しかし、そう言われても、壮五には手持ちの菓子がない。元々、壮五はみずから進んで菓子を食べるタイプではないし、部屋に食べものを置こうとも思っていないからだ。だいたい……。
「お菓子なら、今、きみが持ってるじゃないか」
「つまり、そーちゃんは菓子くれねえってことだな?」
くれないんだという言い回しに引っ掛かりを感じつつ、とりあえず頷く。
「そう、だね。もちろん、僕の手許にあればひとつくらいあげたいところだけど……」
さきほど、菓子を優先して夕食が入らなくなっては困るだろうと苦言を呈したところだが、ひとつくらいならいいかと思う。
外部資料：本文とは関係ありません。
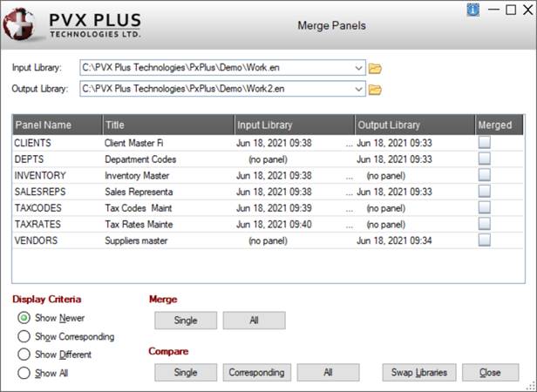Click the blue info icon in title bar
This screenshot has height=392, width=537.
473,10
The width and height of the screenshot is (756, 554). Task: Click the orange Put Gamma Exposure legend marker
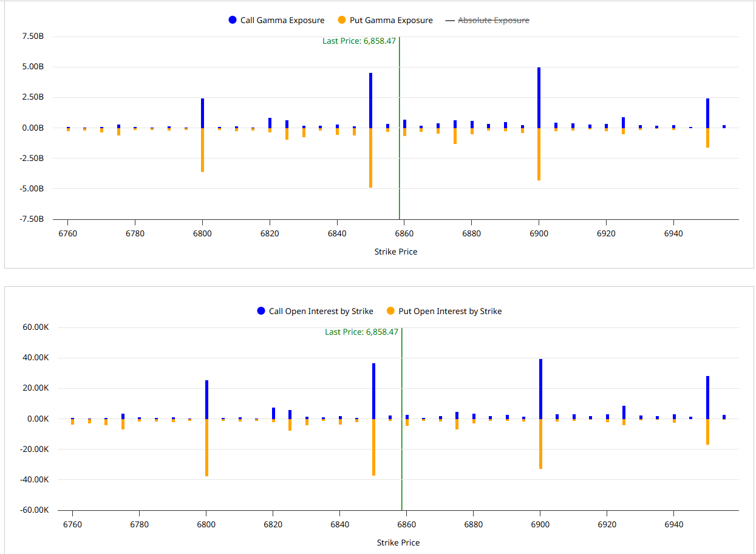pos(341,20)
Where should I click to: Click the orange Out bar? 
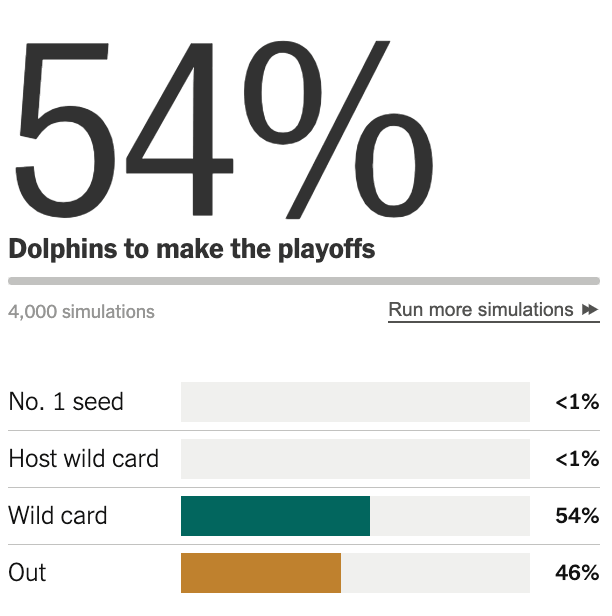coord(261,573)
しかし、そもそも菓子が手許になければ渡すことさえできない。
困惑する壮五に対し、環はにやりと笑った。
「じゃあ、とりっくだな」
言うが早いか、環は壮五に覆い被さる。
「わっ、なに……んんっ……、ん……」
一瞬のうちに間近へと迫ってきた環の表情に「食べられる」と目を瞑ったところ、そのまま、唇ごと食べられてしまいそうなキスをされてしまった。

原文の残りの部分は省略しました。